Ungeachtet der enormen Anforderungen, die der vorzeitige Ausstieg in der kommenden Zeit an alle beteiligten Institutionen stellt, haben in den vergangenen Monaten bereits zahlreiche Projekte eine Förderzusage erhalten (s.u.).
Beispielsweise:
- startet in Mönchengladbach in Kürze der Aufbau einer „Gründungsfabrik“, mit der eine „School of Entrepreneurship“ etabliert werden soll (Unternehmerisches Denken), die die Innovations- und Gründungskultur in der Region stärken soll sowie eine Offene Coding School (Programmierschule).
- fiel in Düren jüngst der Startschuss für eine innovative Wasserstoff-Infrastruktur, die den Schienenverkehr ins klimaneutrale Zeitalter katapultiert.
- startet ebenfalls in Düren demnächst die „Modellfabrik Papier“ mit dem Ziel, die die in der Papierproduktion eingesetzte Energie zukünftig um 80 Prozent zu reduzieren.
- entsteht im „Brainergy Park“ Jülich derzeit ein Reallabor für das Energiesystem der Zukunft, das starke Impulse für die Gründerszene aus den Bereichen Energie, Digitalisierung, Umwelttechnik und Bioökonomie setzen und damit die zukünftige Wertschöpfung und Beschäftigung in der Region sichern will.
- engagiert sich das AI Village in Hürth als Innovationscampus für alle Projekte im Bereich Künstliche Intelligenz.

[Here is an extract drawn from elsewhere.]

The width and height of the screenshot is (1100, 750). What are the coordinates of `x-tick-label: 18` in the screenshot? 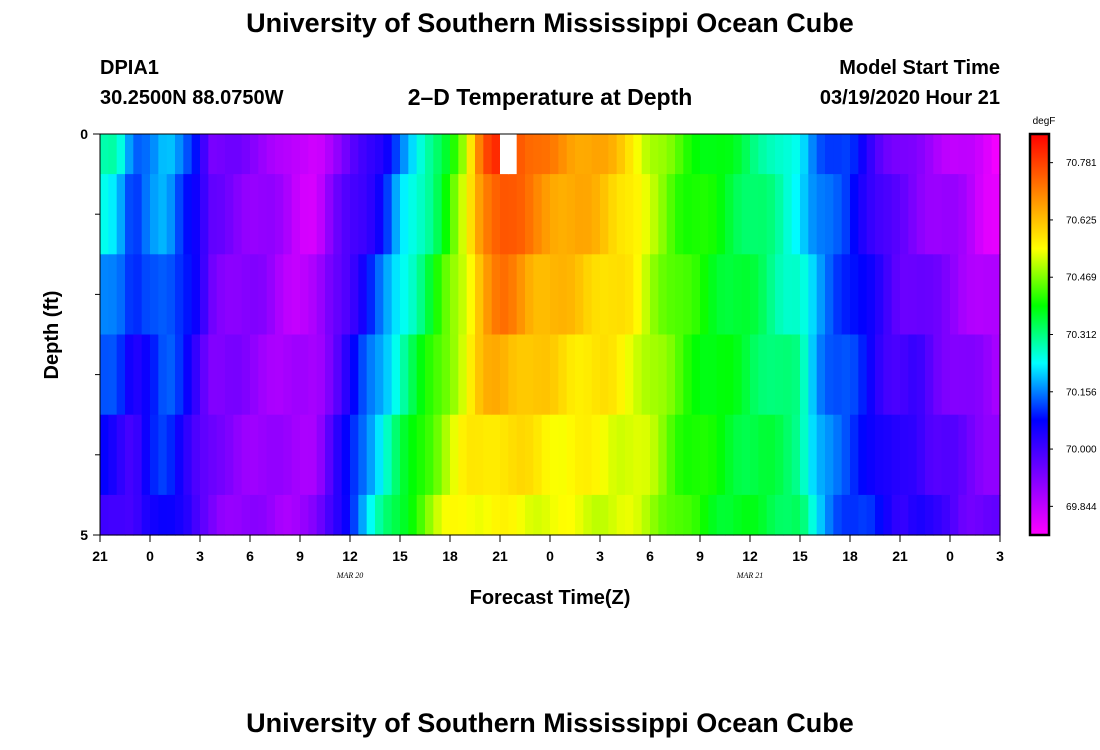 It's located at (850, 556).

Dienstleister für Unternehmensgründung und Hightech sollen hier in einem innovativen Netzwerk vereint werden.
- soll mit dem „Food Campus Elsdorf“ im Herzen des Rheinischen Reviers ein Knotenpunkt zur industriellen Umsetzung innovativer Geschäftsmodelle im Kontext Agrar- und Lebensmittelindustrie, sowie Biotechnologie entstehen, der ebenfalls alle relevanten Akteure der Agrar- und Lebensmittelindustrie sowie der Biotechnologie des Reviers vernetzt.
- ist in der Stadt Bergheim das „Kraftraum Shuttle“ gestartet, in dessen Rahmen ein neues flexibles On-Demand-Angebot für die Mobilität in der Stadt Bergheim und im Rhein-Erft-Kreis entwickelt wird, das auch auf andere Regionen übertragen werden kann.
- wird das Rheinische Revier in den kommenden Jahren mit der ResilienceExpo eine regelmäßige messeähnliche Veranstaltung zum Thema Klimaanpassung beheimaten. Hier sollen privatwirtschaftliche Unternehmen zu entscheidenden Akteuren werden, indem sie durch die Entwicklung von Klimaanpassungsmaßnahmen die Herausforderungen der Klimakrise reduzieren helfen.
- fokussiert das Projekt „Energiepark Herzogenrath“ in fünf Teilprojekten die klimaneutrale Versorgung der Stadt mit Strom und Wärme durch den Ausbau der Kapazitäten bei Photovoltaik und Windenergie, dem Aufbau einer Speicherinfrastruktur und der Stärkung der wasserstoff- und strombasierten Mobilität.
- wurde last but not least das neue Förderprogramm „Zukunftsgutscheine Rheinisches Revier“ aufgesetzt, das kleine und mittlere Unternehmen mit Beratungsleistungen und Know How-Erwerb bei der Weiterentwicklung und Neuausrichtung ihres Geschäftsmodells fördert. Das gilt in ähnlicher Weise für die Einstellung neuer Mitarbeitender, welche die Transformation im Betrieb mit neuen Ideen und neuem Wissen bereichern. Außerdem stehen Mittel zur Durchführung beruflicher Weiterbildungsmaßnahmen und sogar für betriebliche Investitionen zur Verfügung.